Domestic team information
- 1909/10–1911/12: South Australia
- 1912/13: New South Wales
- FC debut: 13 November 1909 South Australia v Victoria
- Last FC: 8 November 1912 New South Wales v Western Australia

Career statistics
| Competition | First-class |
| Matches | 12 |
| Runs scored | 372 |
| Batting average | 16.90 |
| 100s/50s | 0/2 |
| Top score | 62 |
| Catches/stumpings | 3/– |
- Source: CricketArchive, 15 December 2008

= Stanley Hill =

Australian cricketer

Stanley Hill (22 August 1885 – 10 May 1970) was an Australian cricketer who played for South Australia and New South Wales. A right-handed batsman, he made his first-class debut for South Australia in 1909 against Victoria, playing 11 matches before making his final first-class appearance, for New South Wales, in 1912.
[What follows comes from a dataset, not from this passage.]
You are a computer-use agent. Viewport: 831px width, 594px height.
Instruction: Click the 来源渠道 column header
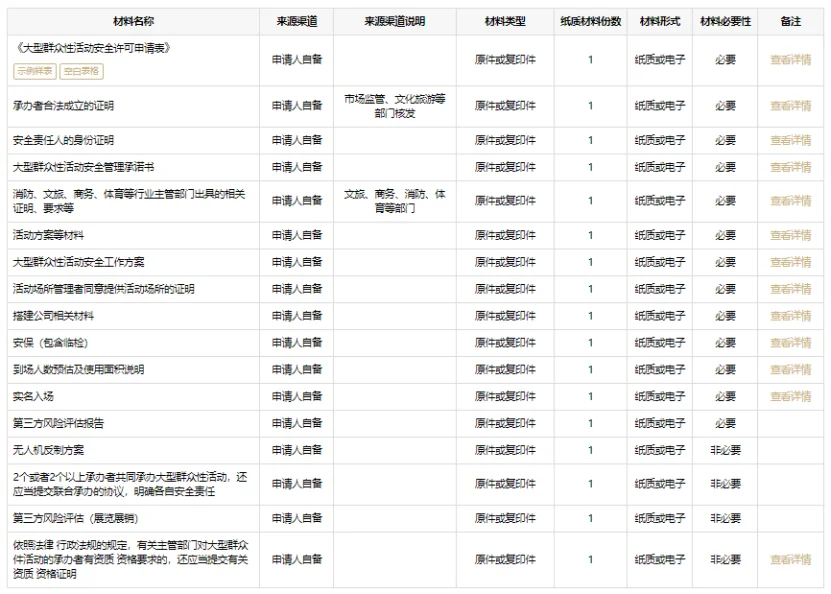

Hill scored two half-centuries in 22 first-class innings; his highest score of 62 was for South Australia against New South Wales in 1910.

==Early life==
Hill was born in 1885 in Adelaide, South Australia, to Henry John Hill (known as John) and his wife Rebecca, née Saunders. Hill was one of eight sons and eight daughters in a family that was heavily involved in cricket. His father scored a century (102 not out) for North Adelaide against the touring Kent County Cricket Club, reportedly the first century scored at the Adelaide Oval. The third son, Clem, played 49 Tests for Australia. Five other brothers played for South Australia and in 1912-1913 there were several instances of three Hill brothers in the same representative team.